One thing I’m not sure of from this page is whether you regard vim/neovim (etc.?) as in an intermediate category (between emacs and VS Code/Sublime), so not sure if that part of my wording below is best from your point of view.
I guess my default is to try and publish what I have quickly when it’s minimally useable (in a standalone repo) and then iterate on that, but label it loudly as unsupported by ReScript or rescript-vscode – something like:
Emacs is NOT SUPPORTED by the ReScript core team, nor rescript-vscode. The core ReScript team’s focus for editor support is currently on supporting VS Code and Sublime Text well. So, if you want something that you can be confident is going to work smoothly and will not go away, use one of the editors listed as supported by the core ReScript team (currently VS Code and Sublime Text). In particular, the emacs support here depends on the LSP server from rescript-vscode and its --stdio switch, neither of which are officially supported and could be removed in a later version.
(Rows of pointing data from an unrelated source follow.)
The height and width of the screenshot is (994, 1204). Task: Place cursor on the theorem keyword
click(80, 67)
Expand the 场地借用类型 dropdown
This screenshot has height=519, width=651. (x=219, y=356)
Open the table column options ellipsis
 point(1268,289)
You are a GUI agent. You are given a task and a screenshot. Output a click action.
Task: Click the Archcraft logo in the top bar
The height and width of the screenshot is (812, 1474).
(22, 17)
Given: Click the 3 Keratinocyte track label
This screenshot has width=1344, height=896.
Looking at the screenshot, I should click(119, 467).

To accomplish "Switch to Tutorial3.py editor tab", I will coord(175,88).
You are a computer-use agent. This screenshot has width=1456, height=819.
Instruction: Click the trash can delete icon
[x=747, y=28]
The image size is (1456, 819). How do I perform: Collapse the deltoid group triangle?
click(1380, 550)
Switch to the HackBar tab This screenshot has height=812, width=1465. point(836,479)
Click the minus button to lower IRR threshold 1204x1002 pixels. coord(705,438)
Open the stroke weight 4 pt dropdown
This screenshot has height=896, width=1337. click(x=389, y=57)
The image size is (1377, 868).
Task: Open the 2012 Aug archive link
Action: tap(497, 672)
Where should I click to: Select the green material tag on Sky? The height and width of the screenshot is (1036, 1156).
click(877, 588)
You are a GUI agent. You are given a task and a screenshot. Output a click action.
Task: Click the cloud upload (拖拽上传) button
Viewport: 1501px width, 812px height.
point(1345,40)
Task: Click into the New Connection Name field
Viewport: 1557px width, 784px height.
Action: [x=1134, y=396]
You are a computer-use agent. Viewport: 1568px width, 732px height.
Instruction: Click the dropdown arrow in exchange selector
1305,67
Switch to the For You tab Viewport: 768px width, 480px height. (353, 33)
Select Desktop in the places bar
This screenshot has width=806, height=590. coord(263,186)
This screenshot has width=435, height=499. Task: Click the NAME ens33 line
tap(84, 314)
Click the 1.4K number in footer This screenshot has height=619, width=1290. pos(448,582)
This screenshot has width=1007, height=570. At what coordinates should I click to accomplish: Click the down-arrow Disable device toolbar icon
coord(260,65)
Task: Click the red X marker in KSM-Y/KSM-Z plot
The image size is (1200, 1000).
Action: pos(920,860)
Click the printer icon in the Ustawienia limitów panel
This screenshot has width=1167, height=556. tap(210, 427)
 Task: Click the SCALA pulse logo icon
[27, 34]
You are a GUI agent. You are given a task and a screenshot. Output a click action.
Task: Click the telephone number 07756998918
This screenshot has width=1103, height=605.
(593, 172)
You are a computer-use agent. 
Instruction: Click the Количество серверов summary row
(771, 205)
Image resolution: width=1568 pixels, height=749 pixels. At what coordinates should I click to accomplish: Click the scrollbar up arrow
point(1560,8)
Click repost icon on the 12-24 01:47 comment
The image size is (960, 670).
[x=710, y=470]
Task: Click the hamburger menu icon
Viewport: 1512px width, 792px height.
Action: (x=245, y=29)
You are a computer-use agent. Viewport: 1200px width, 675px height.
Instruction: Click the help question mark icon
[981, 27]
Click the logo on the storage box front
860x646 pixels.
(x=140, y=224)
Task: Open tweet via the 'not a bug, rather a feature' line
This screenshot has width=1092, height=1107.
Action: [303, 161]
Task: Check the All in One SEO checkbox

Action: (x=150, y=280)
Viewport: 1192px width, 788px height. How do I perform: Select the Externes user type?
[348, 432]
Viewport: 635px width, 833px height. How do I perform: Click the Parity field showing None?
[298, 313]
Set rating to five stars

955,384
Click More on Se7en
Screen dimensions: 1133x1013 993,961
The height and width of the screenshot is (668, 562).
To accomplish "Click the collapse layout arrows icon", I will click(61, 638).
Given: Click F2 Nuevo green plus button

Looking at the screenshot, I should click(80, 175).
So if you have problems with Emacs and ReScript, please report your issues here, not upstream with ReScript or rescript-vscode (neither on the forum nor the github issues) and please don’t complain if you used ReScript with Emacs and had a bad time – if you did that, you’re going it alone and you really didn’t try the official ReScript experience – that’s unfair and a good way to annoy everybody.
This code is also early pre-release software, expect to run into issues if you choose to use it.
Perhaps it’s also best if discussion were kept to github issues (and github discussions maybe) on the repo I will create rather than here on this forum (I’ll still announce in this thread when I’ve published of course).
To be clear, I believe format-all runs bsb -format (via this non-official resfmt PyPI project that kepi mentioned). No published code to my knowledge is yet using the LSP server and --stdio (except if you just point the existing lsp-mode.el at it of course).
What I personally expect these days with most languages in emacs is:
Formatting: This means that you run say lsp-format-buffer (, = b in spacemacs), or one of the tools mentioned (format-all, reformatter) and your whole buffer (or some section of it that you specify maybe) is magically formatted correctly.
Indentation: This means that hitting the tab key or the return key (depending how you have things configured I guess) gives you an approximation of the “official” formatting of a tool like bsc -format. It’s never identical to what something like bsc -format produces, but it stops you thinking much about formatting when writing code or having to hit the tab key much.
Item 1. works already via LSP, 2. does not because I have to write elisp code to support it.
Do you have a different expectation?
I’ll do a bit today I hope (so far today I’ve been on this forum when I hoped to be doing that )
Edit: now I recall that formatting via LSP only works because of a hack I made to lsp-mode.el that I need to fix and upstream. I did mention that here, so presumably that’s why people were posting about how to format a different way!
Today having tried some simpleminded hacks to reason-indent.el, I see that indeed it looks pretty tricky to start from there, due to the semicolon issue. js.el actually produces mostly reasonable indentation from the file I tested it on, not miles away from what bsc -format produces, at least if I remove the quoted infix operators that I just posted about elsewhere. js.el is the more simple-minded mode that comes with emacs, as opposed to the fancier and much more correct js2-mode.el. I think I should start just by doing a straight copy of the indentation code from js.el (therefore relicensing to GPL v3) and doing a release as soon as I can, rather than trying to rescue reason-indent.el.